(Text block)
(begin)

Al-Ghazali, Monguls, and the Death of the Golden Age

The collective Muslim psyche has yet to properly come to terms with the trauma of the destruction of Baghdad in 1258, the loss of Al-Andalus in 1492, or the abolition of the Ottoman Caliphate in 1924. Part of our inability to engage in a healthy critical self-reflection to understand how and why we are in the position we are today is the general lack of historical literacy.

There is a great proverb worth reflecting on: “Until the lions have their own historians, the history of the hunt will always glorify the hunter.” What we read in history books today, at least those popularized through official mainstream education systems and popular culture “intellectuals” is one that tells a story of the great triumph and progress of reason in Europe over the superstition of religion. It makes the Western European into the peak of human development that everyone else must measure up to and aspire to be like. In this narrative, the simplistic causes given for the ascent of Western Europe over the rest of the world are used in reverse to explain the decline of everyone else. For Muslims, the decline of Islamic civilization is simply the result of religious belief overcoming “reason”, where Imam Abū Ḥāmid al-Ghazālī and his work against philosophers is blamed, or the result of the sacking of Baghdad and destruction of its manuscript collections by the Mongols. In both accounts, one must wonder what kind of a civilization that runs across a vast distance from east to west, with multiple centers for learning and thousands of scholars dispersed across the land can be destroyed by the work of a single man or the intellectual productions in a single city being cast into the river.

(end)

(Given data)

(begin)

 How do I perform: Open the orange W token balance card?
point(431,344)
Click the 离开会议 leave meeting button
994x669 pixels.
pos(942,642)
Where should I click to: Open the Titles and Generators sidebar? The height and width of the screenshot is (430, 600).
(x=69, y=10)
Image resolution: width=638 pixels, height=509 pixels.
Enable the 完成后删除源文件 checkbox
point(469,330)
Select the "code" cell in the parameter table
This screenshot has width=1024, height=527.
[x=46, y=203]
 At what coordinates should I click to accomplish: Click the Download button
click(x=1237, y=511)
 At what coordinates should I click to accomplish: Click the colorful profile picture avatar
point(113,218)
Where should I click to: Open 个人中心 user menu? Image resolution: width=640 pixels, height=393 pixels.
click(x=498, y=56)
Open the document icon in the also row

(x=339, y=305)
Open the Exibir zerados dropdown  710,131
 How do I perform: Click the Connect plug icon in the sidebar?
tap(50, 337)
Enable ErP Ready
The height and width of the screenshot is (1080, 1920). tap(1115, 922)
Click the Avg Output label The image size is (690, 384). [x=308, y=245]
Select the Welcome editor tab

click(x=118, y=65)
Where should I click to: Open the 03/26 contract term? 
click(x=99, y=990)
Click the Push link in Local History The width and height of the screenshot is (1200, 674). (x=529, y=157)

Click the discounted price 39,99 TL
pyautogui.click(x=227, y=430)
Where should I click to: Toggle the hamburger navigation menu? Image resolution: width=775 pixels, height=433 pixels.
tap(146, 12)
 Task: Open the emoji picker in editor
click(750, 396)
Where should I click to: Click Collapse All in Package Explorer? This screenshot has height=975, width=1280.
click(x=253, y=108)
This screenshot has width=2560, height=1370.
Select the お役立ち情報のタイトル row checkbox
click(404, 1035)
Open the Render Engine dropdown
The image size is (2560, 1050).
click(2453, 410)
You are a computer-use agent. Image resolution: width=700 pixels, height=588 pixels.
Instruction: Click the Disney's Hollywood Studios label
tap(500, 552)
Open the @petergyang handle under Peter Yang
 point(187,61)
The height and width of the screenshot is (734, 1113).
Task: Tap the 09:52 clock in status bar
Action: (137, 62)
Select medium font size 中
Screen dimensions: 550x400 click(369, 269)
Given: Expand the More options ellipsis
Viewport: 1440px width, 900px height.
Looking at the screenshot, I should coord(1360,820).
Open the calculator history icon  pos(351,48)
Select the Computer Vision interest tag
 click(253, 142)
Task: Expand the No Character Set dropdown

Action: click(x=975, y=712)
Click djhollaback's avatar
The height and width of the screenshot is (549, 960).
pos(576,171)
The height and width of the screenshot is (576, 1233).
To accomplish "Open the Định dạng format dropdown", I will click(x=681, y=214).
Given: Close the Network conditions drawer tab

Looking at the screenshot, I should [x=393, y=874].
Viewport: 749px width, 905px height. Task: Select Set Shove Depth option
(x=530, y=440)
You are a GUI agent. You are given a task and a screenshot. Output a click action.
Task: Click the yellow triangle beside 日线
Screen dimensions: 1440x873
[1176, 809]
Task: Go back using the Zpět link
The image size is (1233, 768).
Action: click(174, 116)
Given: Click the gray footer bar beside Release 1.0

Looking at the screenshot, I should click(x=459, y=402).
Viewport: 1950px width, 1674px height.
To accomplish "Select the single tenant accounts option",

(end)

(Goals)
(a) Give every row from the first one down to the row containing "point(113,218)", both included, as a JSON list of strings with one string per line and blank lines left out.
(b) Carry the essay on al-Ghazālī, the Mongols, and the decline of Islamic civilization forward from its last sentence.
The essay and the rows have nothing to do with each other.

(Replies)
(a)
[
  " How do I perform: Open the orange W token balance card?",
  "point(431,344)",
  "Click the 离开会议 leave meeting button",
  "994x669 pixels.",
  "pos(942,642)",
  "Where should I click to: Open the Titles and Generators sidebar? The height and width of the screenshot is (430, 600).",
  "(x=69, y=10)",
  "Image resolution: width=638 pixels, height=509 pixels.",
  "Enable the 完成后删除源文件 checkbox",
  "point(469,330)",
  "Select the \"code\" cell in the parameter table",
  "This screenshot has width=1024, height=527.",
  "[x=46, y=203]",
  " At what coordinates should I click to accomplish: Click the Download button",
  "click(x=1237, y=511)",
  " At what coordinates should I click to accomplish: Click the colorful profile picture avatar",
  "point(113,218)"
]

(b)
The following excerpts come from the final chapter in George Saliba’s Islamic Science and the Making of the European Renaissance. This is an immensely important work and a must read for Muslims given the untold history it contains. Saliba goes through the daunting task of reviewing manuscripts, some of which are incredibly difficult to read given their quality, that included commentaries on Greek texts as well as original works by Muslim scientists working in the period between the thirteenth and sixteenth centuries. He presents very compelling evidence that what many consider to be a period of decline was actually a period of great fecundity for Muslims, having scientific rigor and quality in the period post Imam al-Ghazālī than it did before him. This book was included in the 2021 booklist for Al-Andalus Book Club as part of the year’s theme on science, reason, and Islam.

[Although] the critiques of Greek thought began early on, the more mature criticism and the confidence with which the Greek scientific edifice began to be dismantled and replaced by more consistent alternatives, and far more sophisticated deployment of mathematics, did not really take place until the later centuries of the Islamic civilization, and mostly after the thirteenth century. Thus, based on what we have seen so far, one is justified in saying that those later centuries of Islamic civilization seem to have been centuries of great creativity, at least as far as the discipline of astronomy was concerned. In addition, one could also say that, that creativity was not apparently restricted to revamping all of the Greek astronomical theory but it seems to have had a seminal impact on Renaissance science as well.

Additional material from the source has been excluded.